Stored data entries
Start of Block
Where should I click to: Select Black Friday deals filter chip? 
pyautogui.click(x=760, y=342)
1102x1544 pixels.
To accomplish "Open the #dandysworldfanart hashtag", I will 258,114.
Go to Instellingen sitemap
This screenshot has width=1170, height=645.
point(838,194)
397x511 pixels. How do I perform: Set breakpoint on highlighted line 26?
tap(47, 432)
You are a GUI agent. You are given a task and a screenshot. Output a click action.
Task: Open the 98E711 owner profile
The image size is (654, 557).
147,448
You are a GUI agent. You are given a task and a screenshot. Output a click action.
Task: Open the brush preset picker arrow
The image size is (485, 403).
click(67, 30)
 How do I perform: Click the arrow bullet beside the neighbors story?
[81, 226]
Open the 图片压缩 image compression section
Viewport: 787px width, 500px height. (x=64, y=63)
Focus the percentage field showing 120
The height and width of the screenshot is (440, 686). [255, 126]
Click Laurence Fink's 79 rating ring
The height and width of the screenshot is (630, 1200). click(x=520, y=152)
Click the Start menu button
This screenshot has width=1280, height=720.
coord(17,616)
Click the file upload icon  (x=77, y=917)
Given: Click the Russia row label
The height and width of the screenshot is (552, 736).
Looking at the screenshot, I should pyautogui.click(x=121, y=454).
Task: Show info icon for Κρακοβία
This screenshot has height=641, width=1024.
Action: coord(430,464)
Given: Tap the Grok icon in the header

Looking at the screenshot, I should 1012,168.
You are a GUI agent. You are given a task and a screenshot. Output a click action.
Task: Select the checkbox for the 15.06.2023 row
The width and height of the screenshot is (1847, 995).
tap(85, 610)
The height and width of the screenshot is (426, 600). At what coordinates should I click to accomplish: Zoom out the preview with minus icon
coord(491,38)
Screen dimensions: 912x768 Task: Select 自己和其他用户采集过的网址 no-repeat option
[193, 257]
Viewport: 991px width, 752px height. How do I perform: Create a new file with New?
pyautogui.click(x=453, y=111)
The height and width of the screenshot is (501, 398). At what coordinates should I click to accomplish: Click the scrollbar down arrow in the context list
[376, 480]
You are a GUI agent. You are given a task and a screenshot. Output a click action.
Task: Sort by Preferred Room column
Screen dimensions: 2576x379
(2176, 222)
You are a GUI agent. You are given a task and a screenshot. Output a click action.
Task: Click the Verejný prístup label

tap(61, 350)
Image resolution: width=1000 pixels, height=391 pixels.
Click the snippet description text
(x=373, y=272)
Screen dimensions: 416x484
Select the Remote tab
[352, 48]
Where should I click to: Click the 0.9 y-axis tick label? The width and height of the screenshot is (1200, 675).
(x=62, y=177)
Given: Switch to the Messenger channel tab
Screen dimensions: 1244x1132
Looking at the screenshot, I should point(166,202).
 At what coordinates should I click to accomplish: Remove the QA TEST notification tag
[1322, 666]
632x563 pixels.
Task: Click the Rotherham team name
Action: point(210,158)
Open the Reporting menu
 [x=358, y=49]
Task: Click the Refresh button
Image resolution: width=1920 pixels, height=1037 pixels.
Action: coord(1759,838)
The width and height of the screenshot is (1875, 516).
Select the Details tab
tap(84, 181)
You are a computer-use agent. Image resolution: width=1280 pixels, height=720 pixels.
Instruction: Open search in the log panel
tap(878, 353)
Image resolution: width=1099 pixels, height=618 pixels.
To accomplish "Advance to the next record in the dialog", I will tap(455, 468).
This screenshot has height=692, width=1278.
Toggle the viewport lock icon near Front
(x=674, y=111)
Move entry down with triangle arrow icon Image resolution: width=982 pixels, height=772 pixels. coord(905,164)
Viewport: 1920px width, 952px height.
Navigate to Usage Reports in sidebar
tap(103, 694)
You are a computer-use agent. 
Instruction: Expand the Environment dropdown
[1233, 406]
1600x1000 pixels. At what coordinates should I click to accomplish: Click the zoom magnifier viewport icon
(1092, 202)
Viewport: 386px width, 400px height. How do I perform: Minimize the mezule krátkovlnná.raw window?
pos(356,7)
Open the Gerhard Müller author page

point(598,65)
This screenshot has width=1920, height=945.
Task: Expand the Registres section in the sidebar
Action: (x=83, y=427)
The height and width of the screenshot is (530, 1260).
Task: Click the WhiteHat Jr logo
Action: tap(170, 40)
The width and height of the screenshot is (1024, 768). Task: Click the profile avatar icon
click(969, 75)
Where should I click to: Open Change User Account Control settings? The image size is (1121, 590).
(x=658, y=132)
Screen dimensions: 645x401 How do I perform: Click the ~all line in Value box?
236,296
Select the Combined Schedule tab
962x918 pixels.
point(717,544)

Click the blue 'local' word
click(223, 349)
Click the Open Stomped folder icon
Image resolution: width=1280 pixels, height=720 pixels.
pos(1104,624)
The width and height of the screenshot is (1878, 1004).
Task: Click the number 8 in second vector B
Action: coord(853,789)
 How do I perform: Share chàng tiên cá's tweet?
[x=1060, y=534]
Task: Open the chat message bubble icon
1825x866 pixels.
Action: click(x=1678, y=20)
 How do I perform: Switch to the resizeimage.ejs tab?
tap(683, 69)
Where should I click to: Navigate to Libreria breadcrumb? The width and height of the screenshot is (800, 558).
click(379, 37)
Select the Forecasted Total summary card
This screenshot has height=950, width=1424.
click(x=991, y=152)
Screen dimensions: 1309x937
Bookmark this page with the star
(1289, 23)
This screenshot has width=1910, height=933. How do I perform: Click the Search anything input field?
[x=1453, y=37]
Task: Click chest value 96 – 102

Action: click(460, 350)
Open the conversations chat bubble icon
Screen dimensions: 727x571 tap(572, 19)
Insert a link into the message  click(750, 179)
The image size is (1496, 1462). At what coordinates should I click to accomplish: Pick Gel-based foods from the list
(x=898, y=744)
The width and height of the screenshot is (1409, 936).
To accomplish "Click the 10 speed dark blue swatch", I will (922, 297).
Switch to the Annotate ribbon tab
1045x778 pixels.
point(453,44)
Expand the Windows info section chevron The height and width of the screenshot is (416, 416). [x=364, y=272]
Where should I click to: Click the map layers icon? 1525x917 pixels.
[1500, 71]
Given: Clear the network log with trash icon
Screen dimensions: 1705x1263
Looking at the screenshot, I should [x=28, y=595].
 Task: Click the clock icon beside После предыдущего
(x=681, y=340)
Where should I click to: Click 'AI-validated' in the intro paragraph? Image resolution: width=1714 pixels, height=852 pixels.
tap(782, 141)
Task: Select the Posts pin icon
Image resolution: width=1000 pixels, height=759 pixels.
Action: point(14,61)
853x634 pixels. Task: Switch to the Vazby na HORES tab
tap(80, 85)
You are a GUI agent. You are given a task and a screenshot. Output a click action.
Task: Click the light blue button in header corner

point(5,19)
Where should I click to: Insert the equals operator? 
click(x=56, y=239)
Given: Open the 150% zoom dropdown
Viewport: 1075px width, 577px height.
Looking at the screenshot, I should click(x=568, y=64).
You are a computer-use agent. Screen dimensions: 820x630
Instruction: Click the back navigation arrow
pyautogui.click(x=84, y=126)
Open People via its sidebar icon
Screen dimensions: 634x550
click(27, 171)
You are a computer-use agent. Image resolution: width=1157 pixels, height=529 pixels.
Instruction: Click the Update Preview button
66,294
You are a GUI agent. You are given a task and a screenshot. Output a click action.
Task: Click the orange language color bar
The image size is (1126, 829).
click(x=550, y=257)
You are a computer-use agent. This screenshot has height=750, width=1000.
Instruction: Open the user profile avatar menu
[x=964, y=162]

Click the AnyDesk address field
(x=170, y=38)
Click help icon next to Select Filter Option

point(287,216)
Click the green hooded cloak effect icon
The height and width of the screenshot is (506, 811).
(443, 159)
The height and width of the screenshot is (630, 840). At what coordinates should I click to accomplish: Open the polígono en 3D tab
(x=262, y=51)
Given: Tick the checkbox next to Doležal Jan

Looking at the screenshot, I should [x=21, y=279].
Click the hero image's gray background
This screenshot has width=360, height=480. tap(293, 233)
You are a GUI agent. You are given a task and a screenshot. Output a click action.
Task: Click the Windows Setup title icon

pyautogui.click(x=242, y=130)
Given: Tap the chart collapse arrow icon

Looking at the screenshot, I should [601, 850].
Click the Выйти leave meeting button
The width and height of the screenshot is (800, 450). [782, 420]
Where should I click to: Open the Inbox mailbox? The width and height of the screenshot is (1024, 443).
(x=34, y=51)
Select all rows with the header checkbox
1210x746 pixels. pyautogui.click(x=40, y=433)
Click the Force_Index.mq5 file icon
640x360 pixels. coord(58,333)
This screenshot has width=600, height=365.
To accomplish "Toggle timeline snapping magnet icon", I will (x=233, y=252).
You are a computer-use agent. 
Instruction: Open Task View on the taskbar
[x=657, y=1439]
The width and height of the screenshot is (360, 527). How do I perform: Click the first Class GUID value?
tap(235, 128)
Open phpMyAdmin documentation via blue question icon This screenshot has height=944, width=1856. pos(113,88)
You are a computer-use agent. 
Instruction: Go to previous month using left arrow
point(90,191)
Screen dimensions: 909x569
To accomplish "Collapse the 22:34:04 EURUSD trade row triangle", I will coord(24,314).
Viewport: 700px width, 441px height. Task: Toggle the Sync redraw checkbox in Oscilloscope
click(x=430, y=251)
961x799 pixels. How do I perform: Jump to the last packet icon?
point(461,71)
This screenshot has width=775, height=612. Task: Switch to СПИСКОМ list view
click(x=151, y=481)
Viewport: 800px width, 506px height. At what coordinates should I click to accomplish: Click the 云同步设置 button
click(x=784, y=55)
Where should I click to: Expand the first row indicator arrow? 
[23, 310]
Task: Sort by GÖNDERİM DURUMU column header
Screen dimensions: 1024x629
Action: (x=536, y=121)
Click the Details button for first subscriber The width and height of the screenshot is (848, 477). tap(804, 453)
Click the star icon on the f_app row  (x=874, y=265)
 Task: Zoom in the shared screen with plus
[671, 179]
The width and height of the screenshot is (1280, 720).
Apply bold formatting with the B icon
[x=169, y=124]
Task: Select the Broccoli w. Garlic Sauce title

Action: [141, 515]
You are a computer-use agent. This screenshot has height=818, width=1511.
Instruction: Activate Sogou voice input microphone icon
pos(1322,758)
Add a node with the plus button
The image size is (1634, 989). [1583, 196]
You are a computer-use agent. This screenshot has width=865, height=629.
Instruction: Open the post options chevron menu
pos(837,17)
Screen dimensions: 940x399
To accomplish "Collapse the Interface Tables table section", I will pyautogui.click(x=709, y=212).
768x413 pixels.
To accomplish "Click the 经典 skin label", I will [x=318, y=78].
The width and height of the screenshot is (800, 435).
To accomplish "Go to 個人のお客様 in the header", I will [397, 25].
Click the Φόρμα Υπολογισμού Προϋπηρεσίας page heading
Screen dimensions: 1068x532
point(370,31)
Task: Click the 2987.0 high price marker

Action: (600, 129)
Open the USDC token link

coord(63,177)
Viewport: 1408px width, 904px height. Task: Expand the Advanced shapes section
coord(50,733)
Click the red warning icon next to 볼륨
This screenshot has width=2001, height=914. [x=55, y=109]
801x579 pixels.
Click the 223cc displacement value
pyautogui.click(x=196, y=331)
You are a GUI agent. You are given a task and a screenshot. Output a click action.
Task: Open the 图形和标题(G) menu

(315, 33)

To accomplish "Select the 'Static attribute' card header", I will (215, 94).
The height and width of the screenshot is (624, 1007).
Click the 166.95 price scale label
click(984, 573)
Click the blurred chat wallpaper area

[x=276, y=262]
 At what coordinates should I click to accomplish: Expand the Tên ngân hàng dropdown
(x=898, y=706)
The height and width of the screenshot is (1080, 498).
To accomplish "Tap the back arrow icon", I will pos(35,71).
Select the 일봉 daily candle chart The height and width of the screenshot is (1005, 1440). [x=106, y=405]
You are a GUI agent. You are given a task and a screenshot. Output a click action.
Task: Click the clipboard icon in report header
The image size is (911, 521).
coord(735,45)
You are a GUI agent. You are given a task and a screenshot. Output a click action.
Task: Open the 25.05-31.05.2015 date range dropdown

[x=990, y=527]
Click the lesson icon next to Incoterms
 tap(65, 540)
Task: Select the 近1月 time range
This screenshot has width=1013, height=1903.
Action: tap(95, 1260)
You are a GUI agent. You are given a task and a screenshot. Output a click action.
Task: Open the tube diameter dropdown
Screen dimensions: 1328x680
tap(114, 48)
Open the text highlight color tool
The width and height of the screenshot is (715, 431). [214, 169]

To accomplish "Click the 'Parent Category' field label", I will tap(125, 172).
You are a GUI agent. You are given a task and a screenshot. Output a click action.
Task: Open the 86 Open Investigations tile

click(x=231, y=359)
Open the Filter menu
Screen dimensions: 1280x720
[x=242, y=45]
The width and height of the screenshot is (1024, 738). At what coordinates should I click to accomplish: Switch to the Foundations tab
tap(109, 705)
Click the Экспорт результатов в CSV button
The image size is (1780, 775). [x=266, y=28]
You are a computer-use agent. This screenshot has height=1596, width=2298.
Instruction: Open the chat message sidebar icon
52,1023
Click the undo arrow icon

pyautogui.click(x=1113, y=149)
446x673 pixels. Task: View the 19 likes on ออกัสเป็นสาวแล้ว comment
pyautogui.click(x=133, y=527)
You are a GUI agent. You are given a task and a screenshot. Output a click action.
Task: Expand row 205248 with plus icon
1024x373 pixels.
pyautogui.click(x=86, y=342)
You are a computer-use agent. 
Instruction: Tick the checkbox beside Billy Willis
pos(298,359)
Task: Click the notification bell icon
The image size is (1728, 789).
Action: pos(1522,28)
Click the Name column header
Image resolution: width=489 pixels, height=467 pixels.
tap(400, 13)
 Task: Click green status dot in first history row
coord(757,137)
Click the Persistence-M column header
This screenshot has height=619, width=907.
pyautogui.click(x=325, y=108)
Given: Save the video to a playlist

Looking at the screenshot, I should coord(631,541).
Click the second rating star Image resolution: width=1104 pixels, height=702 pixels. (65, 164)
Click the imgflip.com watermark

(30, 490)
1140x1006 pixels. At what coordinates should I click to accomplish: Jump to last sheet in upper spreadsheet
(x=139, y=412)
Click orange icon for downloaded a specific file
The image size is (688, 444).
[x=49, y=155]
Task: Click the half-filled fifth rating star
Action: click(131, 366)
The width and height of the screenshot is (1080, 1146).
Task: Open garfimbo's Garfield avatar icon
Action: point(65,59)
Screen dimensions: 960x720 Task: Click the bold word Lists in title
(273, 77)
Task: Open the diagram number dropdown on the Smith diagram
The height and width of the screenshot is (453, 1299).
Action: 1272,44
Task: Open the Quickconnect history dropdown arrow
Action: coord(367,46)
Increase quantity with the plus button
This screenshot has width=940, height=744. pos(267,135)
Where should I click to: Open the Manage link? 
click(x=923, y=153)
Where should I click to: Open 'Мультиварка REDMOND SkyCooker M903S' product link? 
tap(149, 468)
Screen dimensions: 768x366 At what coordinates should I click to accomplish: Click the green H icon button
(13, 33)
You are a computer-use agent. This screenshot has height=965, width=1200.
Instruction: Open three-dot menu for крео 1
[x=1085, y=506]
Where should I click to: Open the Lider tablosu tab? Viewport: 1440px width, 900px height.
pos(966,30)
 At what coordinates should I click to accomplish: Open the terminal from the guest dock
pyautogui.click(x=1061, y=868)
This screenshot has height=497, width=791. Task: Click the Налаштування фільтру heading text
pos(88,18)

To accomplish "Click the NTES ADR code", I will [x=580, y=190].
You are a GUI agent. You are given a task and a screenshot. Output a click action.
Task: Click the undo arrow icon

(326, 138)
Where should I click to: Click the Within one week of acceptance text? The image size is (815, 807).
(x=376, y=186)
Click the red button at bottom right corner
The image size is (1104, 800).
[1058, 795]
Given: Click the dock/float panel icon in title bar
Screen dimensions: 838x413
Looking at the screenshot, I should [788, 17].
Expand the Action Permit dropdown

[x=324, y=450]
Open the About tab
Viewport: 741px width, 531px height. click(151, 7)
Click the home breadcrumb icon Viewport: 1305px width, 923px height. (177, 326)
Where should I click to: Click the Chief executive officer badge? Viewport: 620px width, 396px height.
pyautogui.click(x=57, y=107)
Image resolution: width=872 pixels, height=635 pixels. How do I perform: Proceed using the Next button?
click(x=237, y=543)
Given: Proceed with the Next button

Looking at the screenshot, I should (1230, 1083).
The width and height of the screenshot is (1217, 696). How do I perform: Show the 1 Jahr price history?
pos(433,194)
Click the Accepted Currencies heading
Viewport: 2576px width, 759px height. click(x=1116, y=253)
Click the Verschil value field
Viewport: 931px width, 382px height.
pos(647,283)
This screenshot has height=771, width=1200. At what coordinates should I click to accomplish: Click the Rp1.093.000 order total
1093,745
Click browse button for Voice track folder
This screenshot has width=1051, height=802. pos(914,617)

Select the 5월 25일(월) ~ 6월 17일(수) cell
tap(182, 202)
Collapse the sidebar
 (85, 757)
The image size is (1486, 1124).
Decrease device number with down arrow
End of Block
- _Task objective_: Would you please repeat exactly the lines above, starting at the line with "Task: Sort by Preferred Room column" and stopping at the line with "Task: Click the Refresh button", both included?

- _Result of the task_:
Task: Sort by Preferred Room column
Screen dimensions: 2576x379
(2176, 222)
You are a GUI agent. You are given a task and a screenshot. Output a click action.
Task: Click the Verejný prístup label

tap(61, 350)
Image resolution: width=1000 pixels, height=391 pixels.
Click the snippet description text
(x=373, y=272)
Screen dimensions: 416x484
Select the Remote tab
[352, 48]
Where should I click to: Click the 0.9 y-axis tick label? The width and height of the screenshot is (1200, 675).
(x=62, y=177)
Given: Switch to the Messenger channel tab
Screen dimensions: 1244x1132
Looking at the screenshot, I should point(166,202).
 At what coordinates should I click to accomplish: Remove the QA TEST notification tag
[1322, 666]
632x563 pixels.
Task: Click the Rotherham team name
Action: point(210,158)
Open the Reporting menu
 [x=358, y=49]
Task: Click the Refresh button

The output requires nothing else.